AVAILABLE DATA:
-- -- --

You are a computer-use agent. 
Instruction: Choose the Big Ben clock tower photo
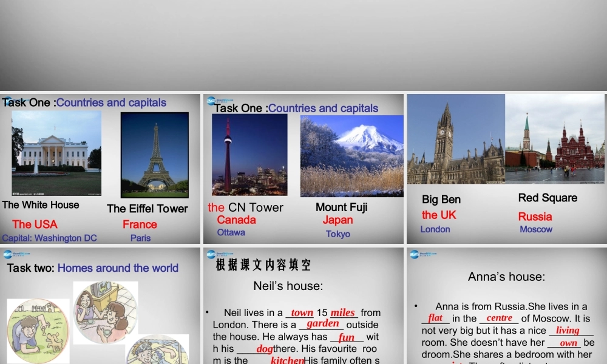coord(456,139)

-- -- --

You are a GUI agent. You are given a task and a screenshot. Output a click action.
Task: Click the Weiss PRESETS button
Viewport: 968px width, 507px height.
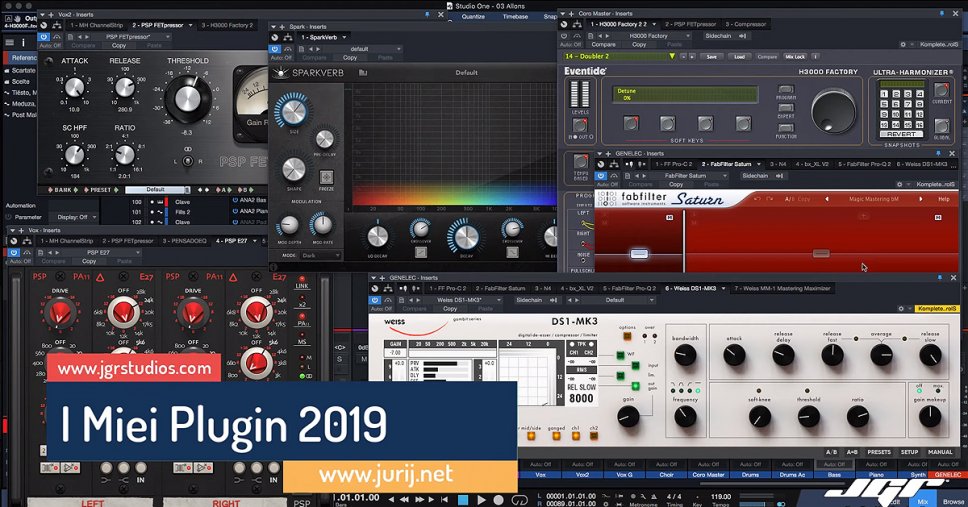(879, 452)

-- -- --

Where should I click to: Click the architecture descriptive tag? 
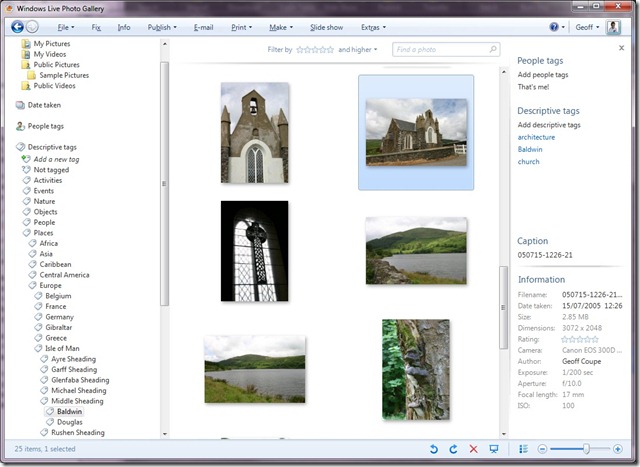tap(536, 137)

-- -- --

EXERCISE GOAL: From the entries above, collect every line with the string "agent" in it.

ANSWER BOX:
You are a computer-use agent. 
You are a GUI agent. You are given a task and a screenshot. Output a click action.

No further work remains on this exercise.